“Il Dio della felicità”: recensione del cortometraggio di Fabrizio Benvenuto

Il cortometraggio racconta una storia a sfondo sociale con un punto di vista innovativo e horror

Un film di Fabrizio Benvenuto. Con Caterina Biasiol, Pierluigi Giante, Marta Anna Borucinska. Cortometraggio.

Rebecca è una giovane ragazza che non sta trascorrendo il periodo migliore della sua vita e ciò naturalmente si ripercuote sul suo umore, vorrebbe perdere parte ad una festa che si sta svolgendo nella stanza di fianco alla sua, ma la porta stranamente non si apre.

 

Perché, oggi, mostrarsi deboli, impauriti o tristi sembra essere diventato un peccato? Perché dobbiamo sempre essere felici e forti, anche quando è solo una finzione? Domande che ci poniamo costantemente in questa nostra società malata e disfunzionale.
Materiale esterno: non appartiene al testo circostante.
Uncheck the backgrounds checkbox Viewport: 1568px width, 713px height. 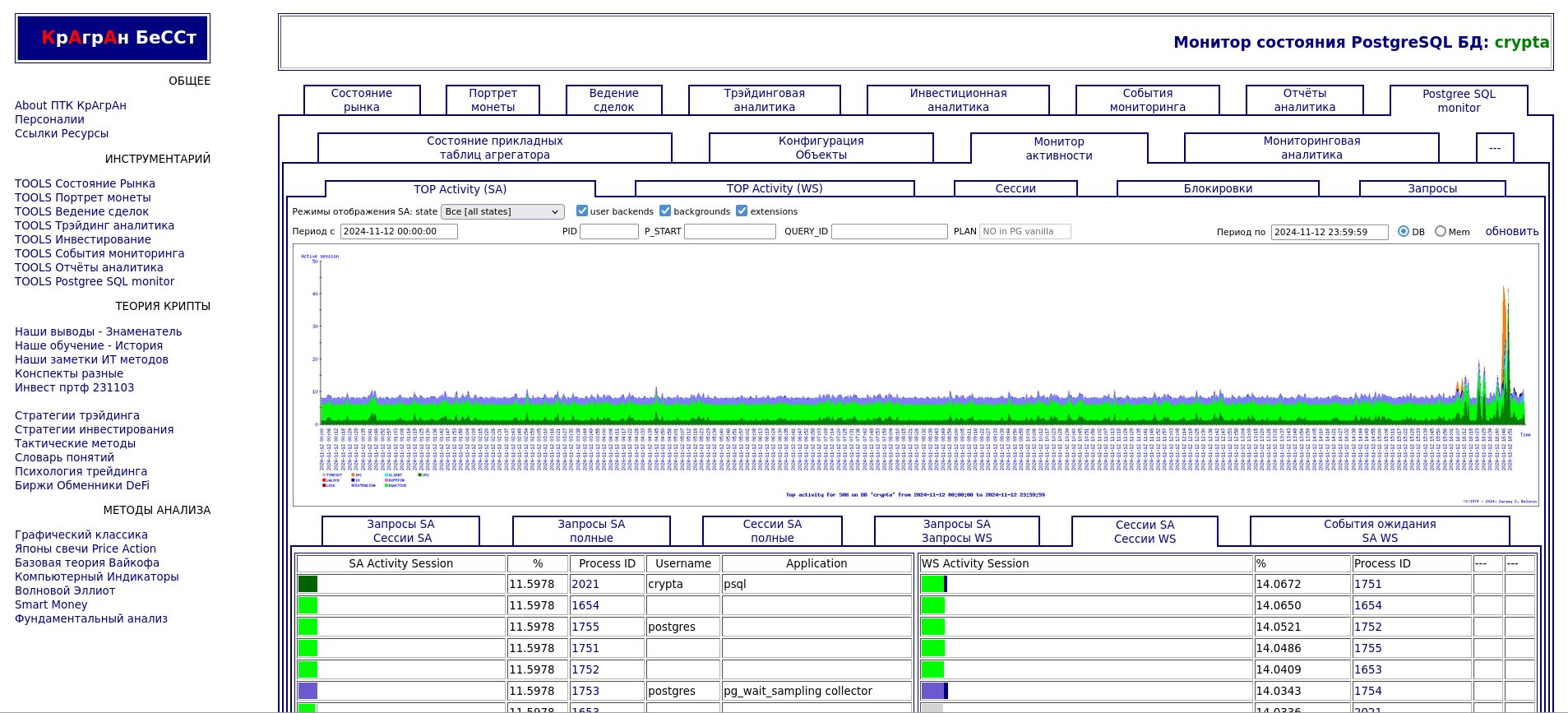665,211
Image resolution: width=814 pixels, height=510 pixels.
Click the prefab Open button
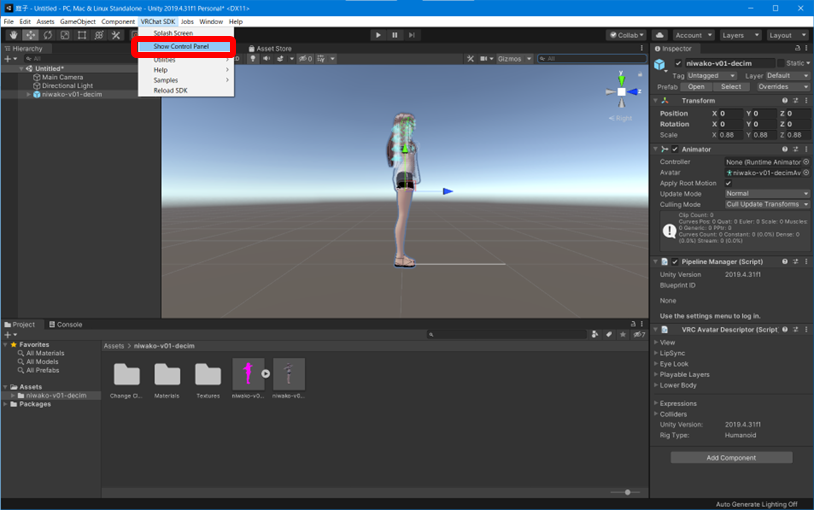(697, 87)
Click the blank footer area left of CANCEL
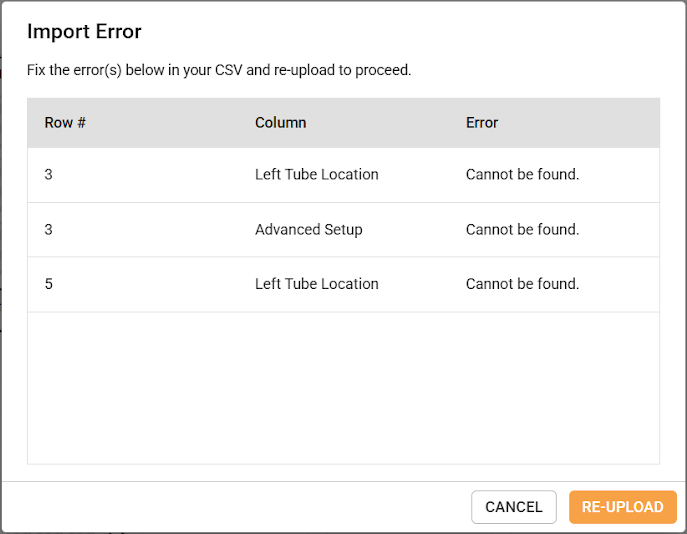 (x=240, y=507)
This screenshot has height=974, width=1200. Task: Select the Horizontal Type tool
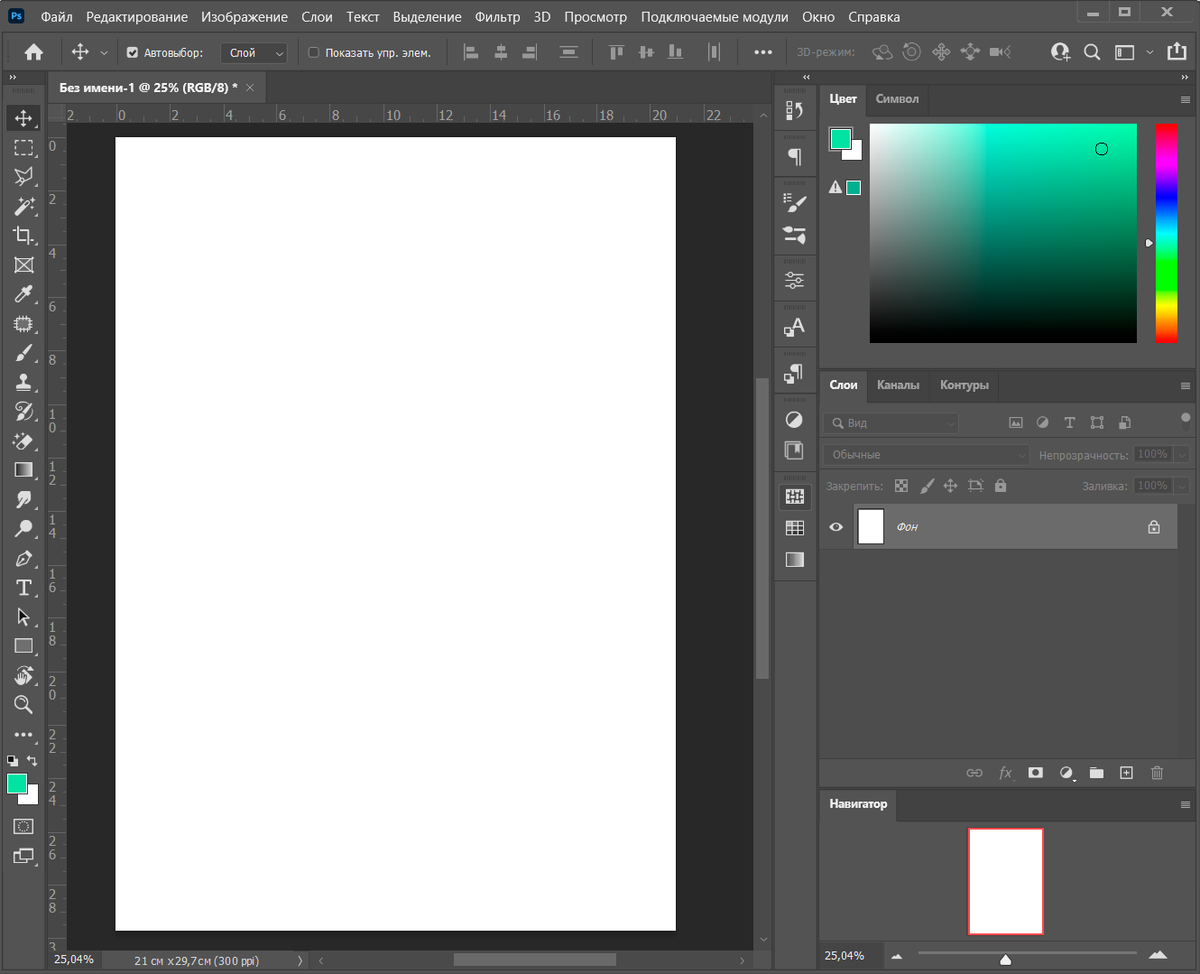pos(23,587)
Oggi viviamo sui social network più che nel mondo reale, in una comunità caratterizzata da egoismo, edonismo e da una grande indifferenza verso il prossimo. In questo mondo segnato dall’autismo esistenziale ed emotivo, il contatto fisico è diventato quasi vintage.

Eppure, nonostante tutto, siamo irrimediabilmente dipendenti e quasi diabolicamente attratti dal virtuale. E bramiamo una felicità vacua, pericolosa, annullandoci ed allineandoci alla supremazia dell’apparenza sulla sostanza.

Quella che potrebbe sembrarvi, cari lettori, solo una mia noiosa predica non è altro che il profondo e incisivo messaggio che si percepisce vedendo “Il Dio della Felicità”, il nuovo corto scritto e diretto da Fabrizio Benvenuto.

Presentato in anteprima il 27 ottobre al cinema Odeon di Bologna, in occasione dell’ottava edizione del festival di cortometraggi Movievalley Bazzacinema, è l’angosciante racconto della solitudine esistenziale che la studentessa Rebecca (Biasiol), che ha lasciato il suo paesino di provincia sperando di trovare nuovi amici e nuovi stimoli, sperimenta nella grande città. Speranza che presto si rivela infondata.

“Il Dio della felicità” è un corto ipnotico, avvolgente, incalzante, destabilizzante, che catapulta lo spettatore dentro la storia e lo porta a immedesimarsi nel disagio e nelle paure di Rebecca.

La particolarità è che, nonostante la tematica sociale, è stato pensato da Benvenuto come un horror, dove un’entità maligna, che si presenta attraverso l’inquietante quanto suadente voce fuori campo di Pierluigi Gigante, non desidera altro che possedere Rebecca riducendola in proprio potere.

Chi è realmente la voce? Perché Rebecca non può entrare nella stanza dove si sta svolgendo la festa? Sono solo alcune delle domande che si pone lo spettatore, incuriosito oltre che colpito da una messa in scena creativa e visionaria e da un’elegante e magistrale fotografia.